Book Review: Professional Practice in Engineering and Computing: Preparing for Future Careers by Riadh Habash

by @edent | , | 5 comments | Read ~137 times.

Book cover showing the ascent of man.Unreadable. Full of grammatical errors and run on sentences. Just incredibly difficult to read. There may be some useful information in here, but I'll be damned if I can find it. Seriously needs to be edited down by someone with a strong grasp of the English language.

Here's a typical sentence:

"One of the key workplace trends of the future would be the downfall of the corporate ladder, dating back to the Industrial Revolution when thriving businesses were developed on a strict order."

I consider myself to be well educated, and I read a lot of books. But I struggle to understand what that sentence is trying to say. Does the trend date back to the Industrial Revolution? If this is a future trend, should the word "will" be used instead of "would"? Are businesses developed "on" a strict order, or "in" a strict order? Are these trends "in" the future rather than belonging to the future? What even is a corporate ladder and how does it relate to business development?

The book makes several illogical leaps. Here's a random example:

"The industrial world was about reducing choices; however, the pre-digital world is about expanding choices."

What does that even mean? How did industrialisation reduce choice? Are we now in the pre-digital world? What choices have been expanded?

Here's another choice quote:

"AI will change the future of work through automation by the use of technology to complete tasks and augmentation by the use of technology to assist in completing tasks."

I think that's trying to say "Artificial Intelligence will change the future of work by automating and augmenting the way workers complete tasks." But I could be wrong. The book is full of such gibberish.

Fancy some word salad?

"A design process is usually structured as a series of design phases (defined by milestones), as shown in Figure 6.8. The concept of design sessions should be introduced within each phase of the design to help designers improve the design process and its flow performance with regular reflection on segments of the design process. A designer, when ​designing, is inside a design process and is not always in the position to consider the process critically and logically."

WTAF? Did he get paid extra for each time the word "design" was used?

It also contains this incredibly illuminating, and thoroughly professional diagram.

A ridiculously basic Venn diagram.

If I handed something like this in for GCSE, I'd fail.

If you've been told to buy this book for an MSc course - complain. Ask your tutor to explain what they thought of the book and if they understand what it is talking about.

And the cost? £140 for the hardback, and a mere £126 for the eBook!

You know how reviewers often say "I wish I could award this Zero Stars"? Well, I hacked my blog's theme specifically so I could do that!

"Nul Points!"


5 thoughts on “Book Review: Professional Practice in Engineering and Computing: Preparing for Future Careers by Riadh Habash

  1. Imposter Syndrome had me down, then I was sent this review of a £100 text book and suddenly I'm feeling much better.

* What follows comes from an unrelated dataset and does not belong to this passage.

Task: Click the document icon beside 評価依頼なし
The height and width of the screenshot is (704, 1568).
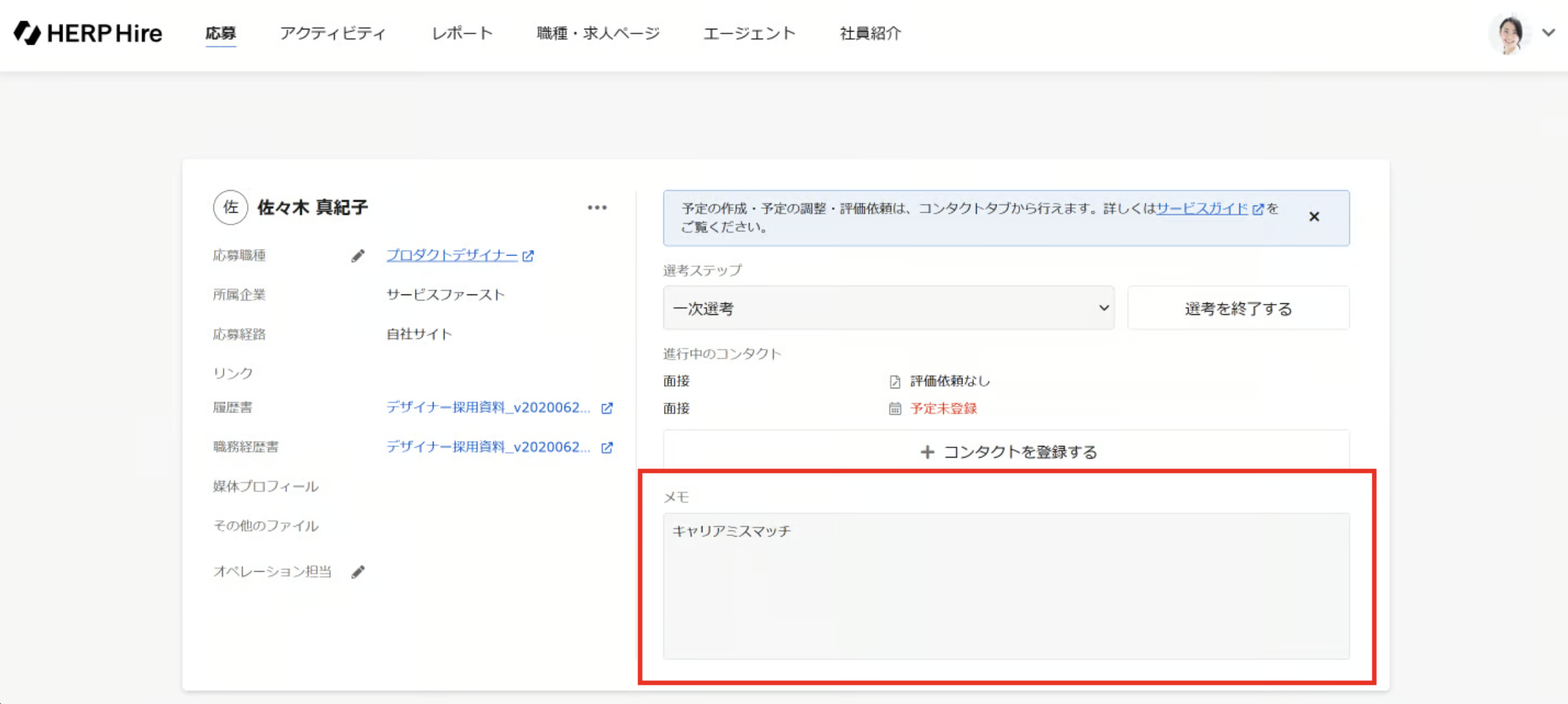Action: pos(895,382)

    shkspr.mobi/blog/2021/10/b…

  2. Chris Midgley says:

    One of the key workplace trends of the future would be the downfall of the corporate ladder, dating back to the Industrial Revolution when thriving businesses were developed on a strict order.

    I immediately interpreted this as the "corporate ladder" being the subject that dates back to the Industrial Revolution. Corporate ladder as in "climbing the corporate ladder" being a metaphor for hierarchy.

    I think the author means "linear hierarchy" by "corporate ladder", but could also mean "promoting people internally", as that's something that seems to also have gone by the wayside.

    I agree it's not very clear as written.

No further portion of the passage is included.